◆ **Task objective**:
Transcribe the line that contains "Given: Open the Settings tab" and every line after it to the end of the records, exactly and nothing else. Skip the pictures.

(Stored records)
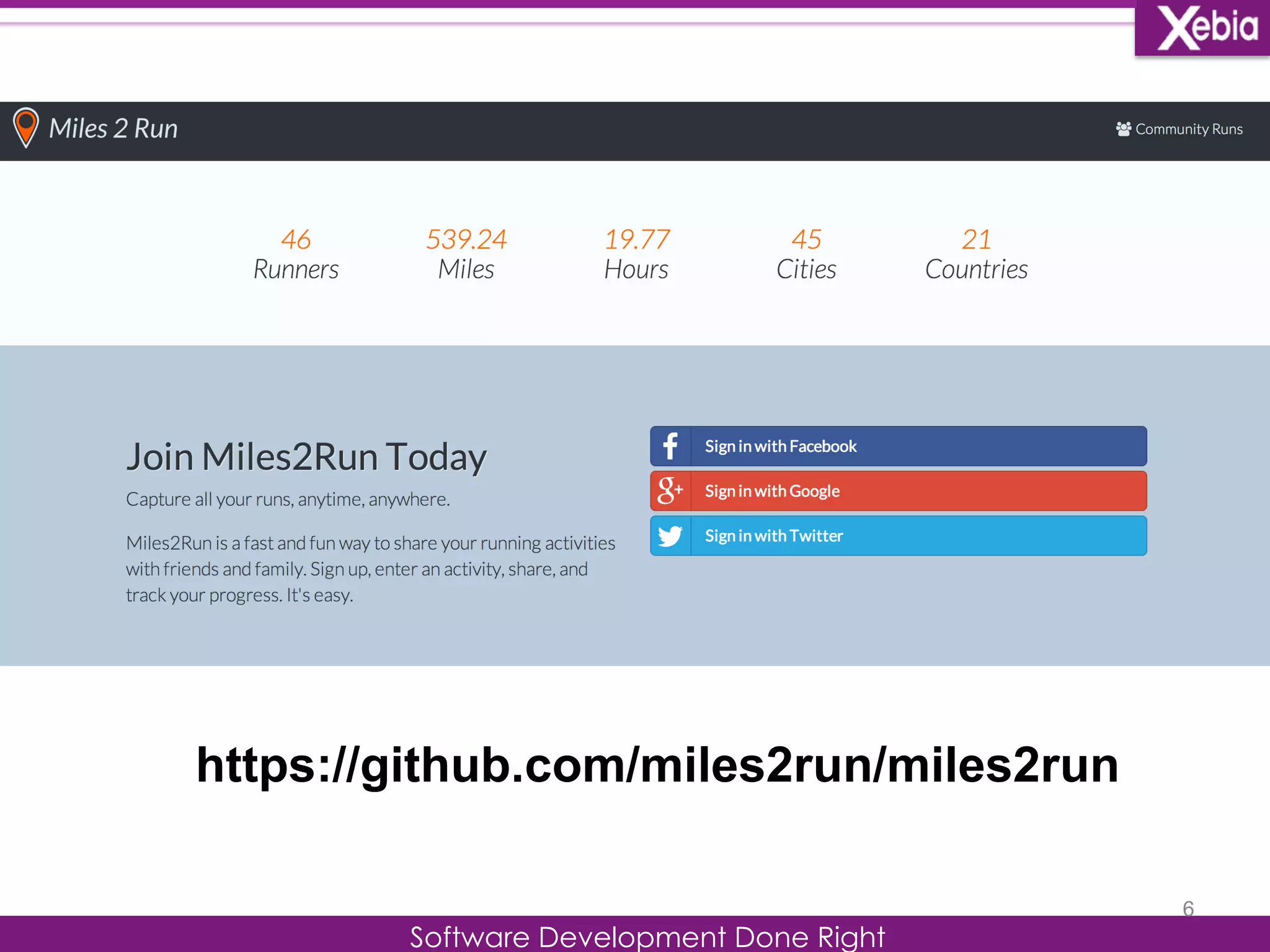Click the 21 Countries statistic

tap(976, 254)
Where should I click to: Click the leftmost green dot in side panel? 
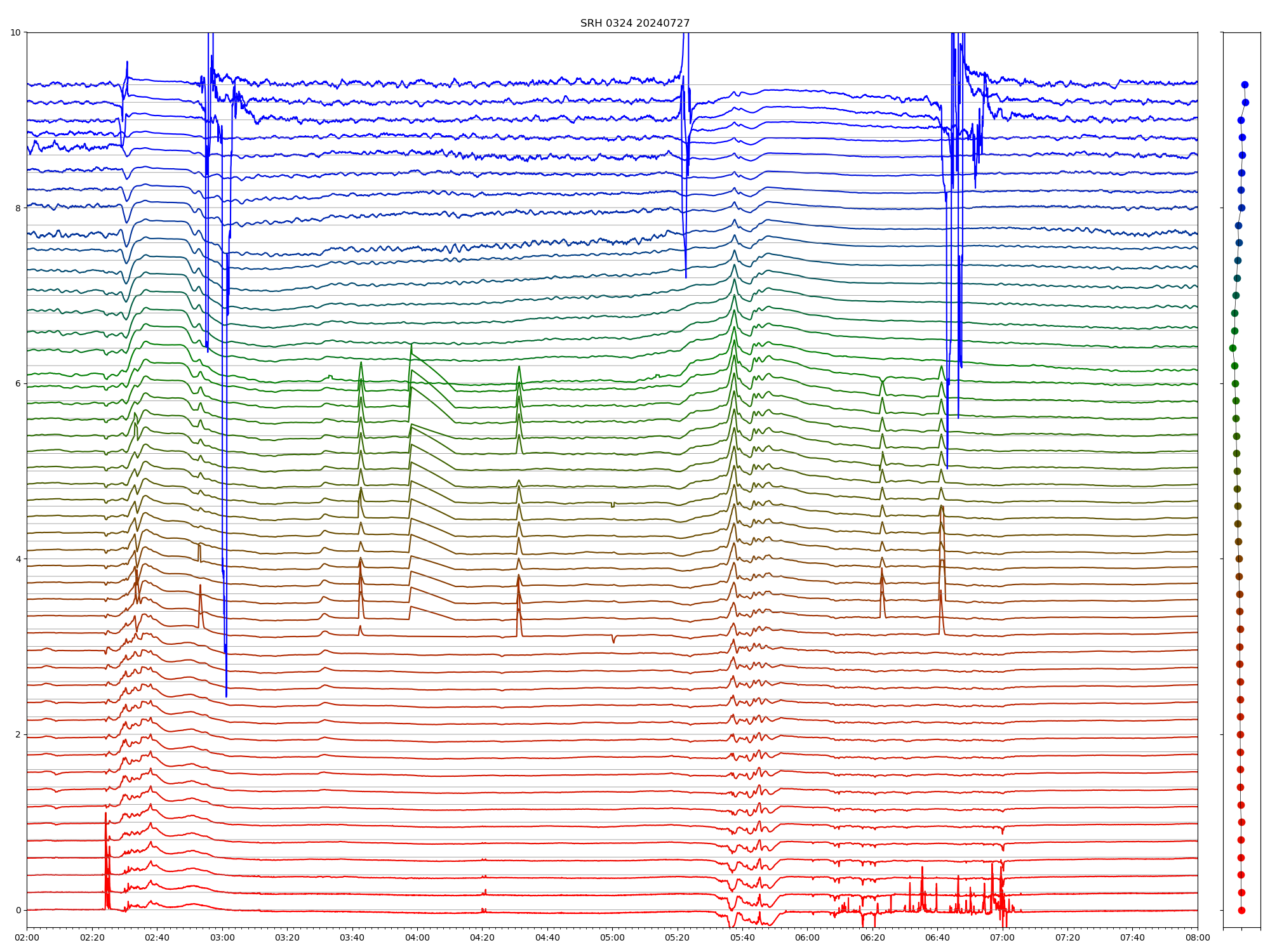(1233, 348)
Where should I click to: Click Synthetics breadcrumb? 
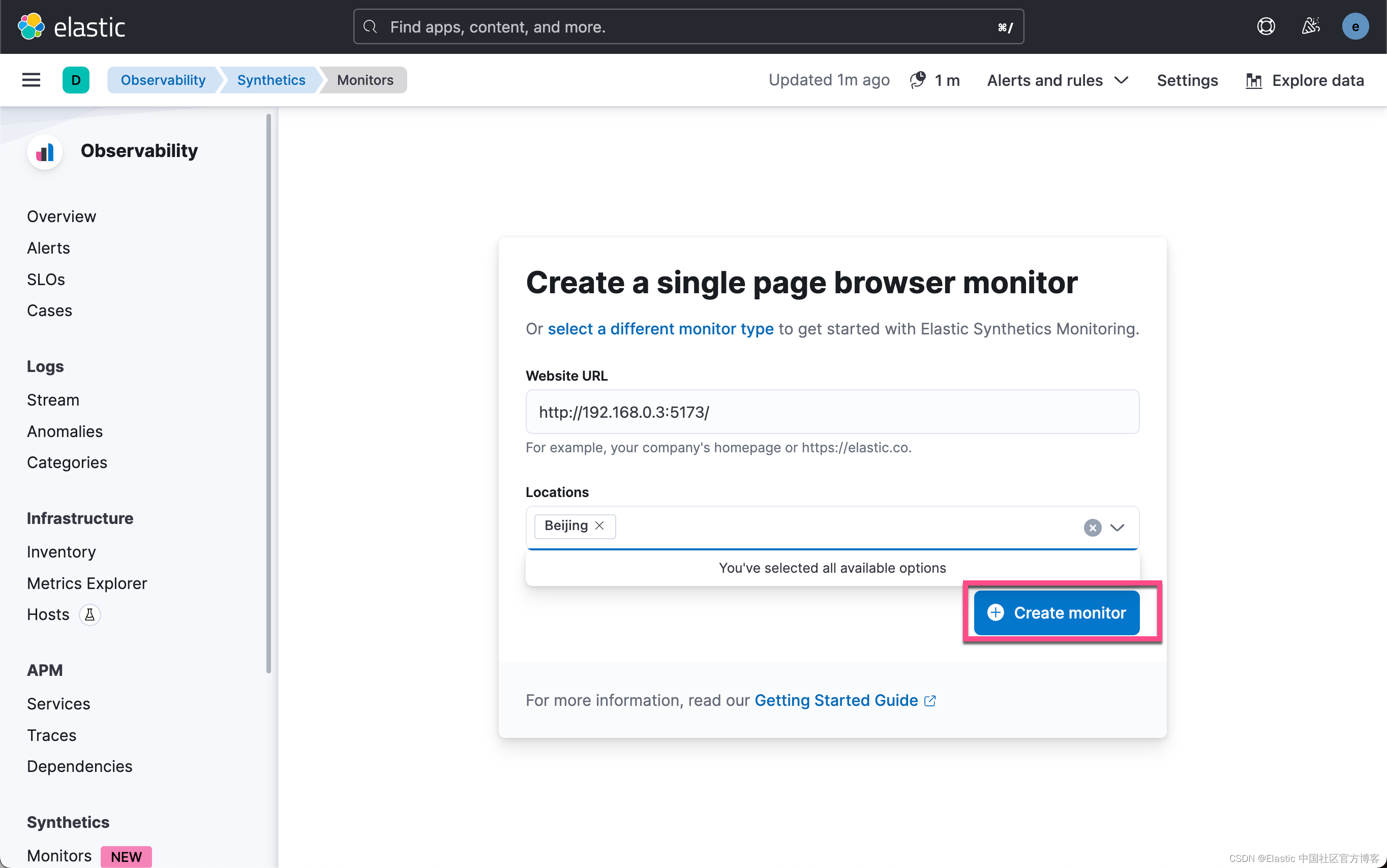pos(270,80)
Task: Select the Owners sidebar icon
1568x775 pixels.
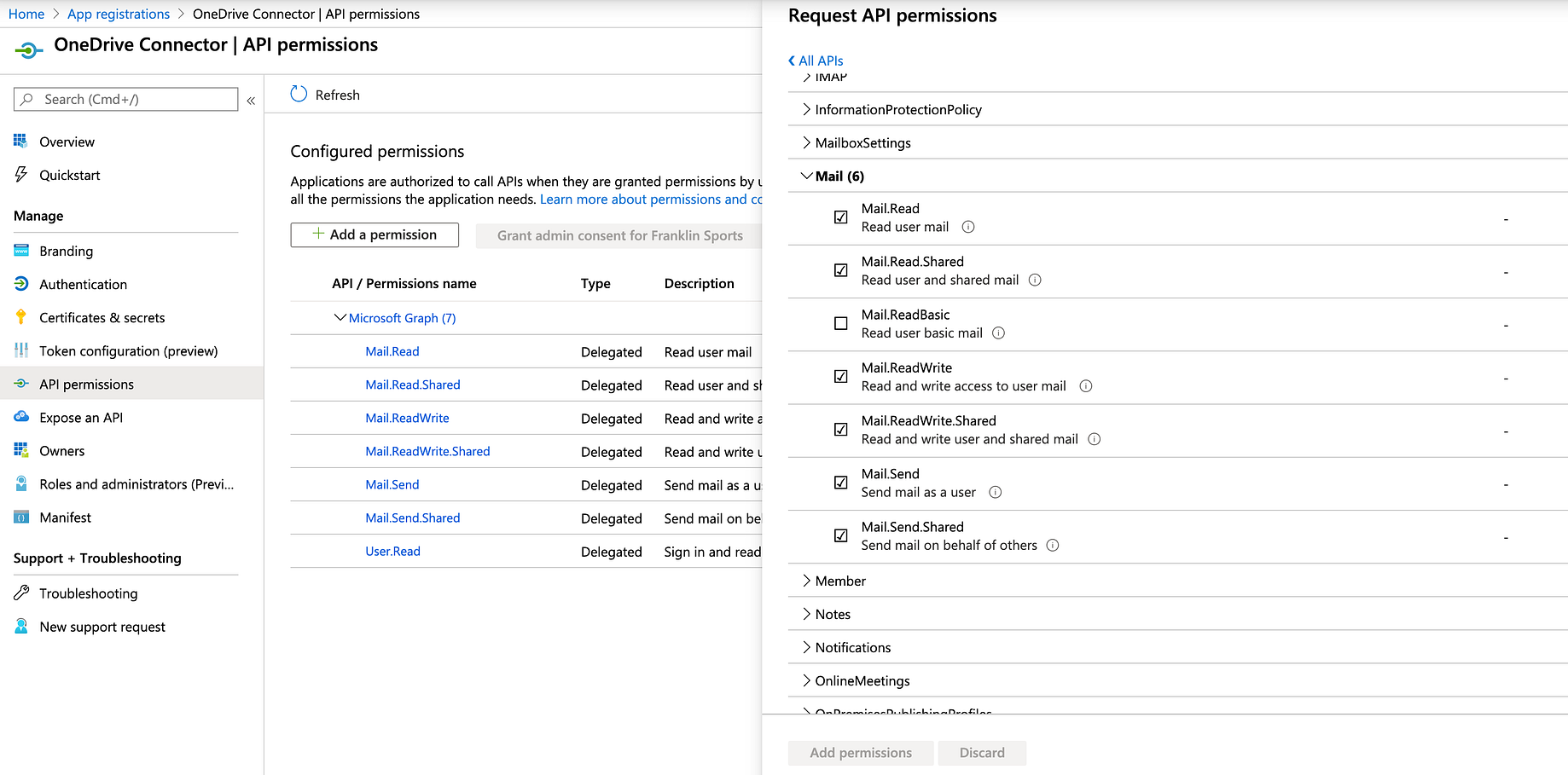Action: [x=20, y=450]
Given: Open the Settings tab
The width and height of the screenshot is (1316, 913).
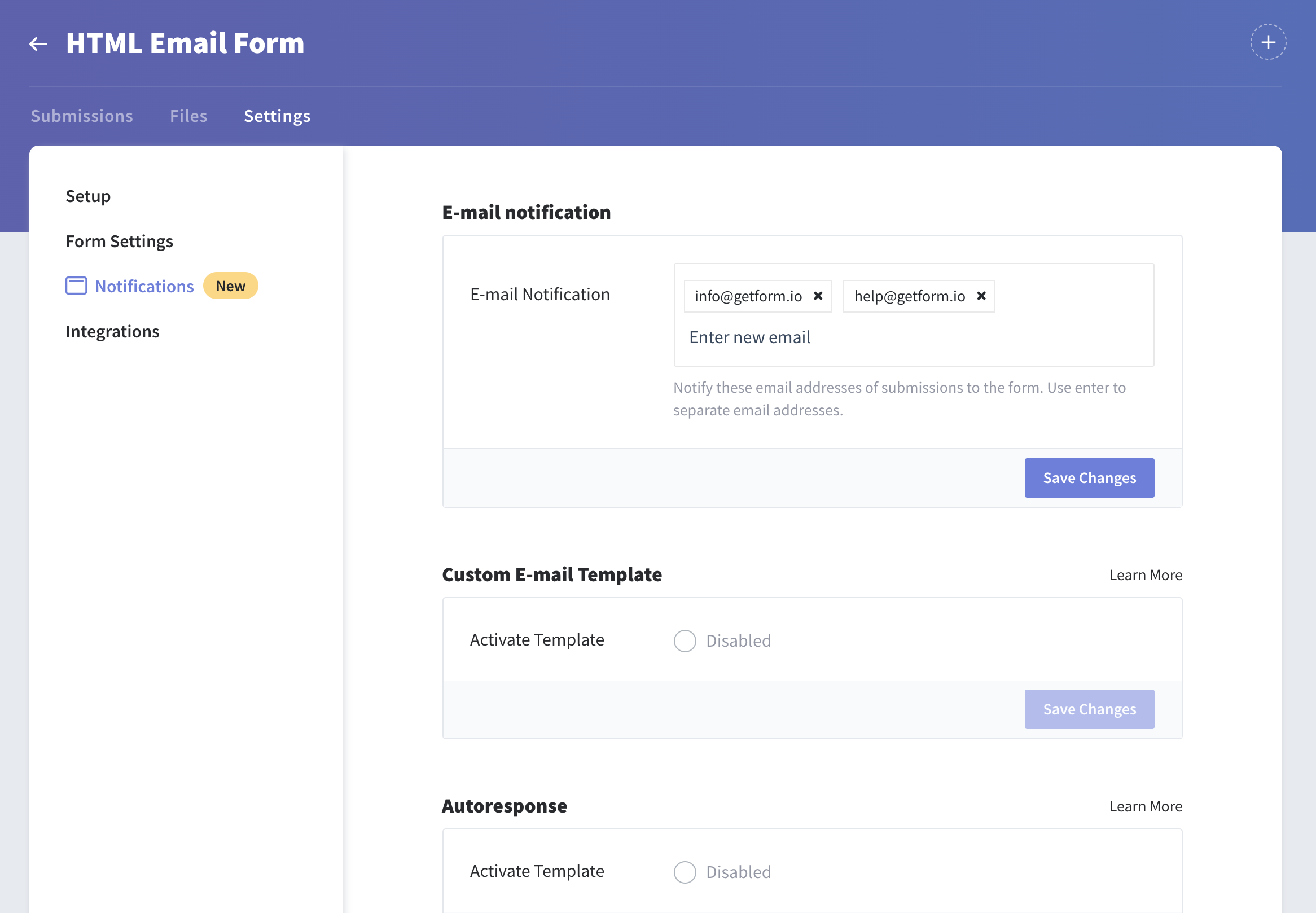Looking at the screenshot, I should (277, 116).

◆ **Exercise result**:
Given: Open the Settings tab
The width and height of the screenshot is (1316, 913).
Looking at the screenshot, I should (277, 116).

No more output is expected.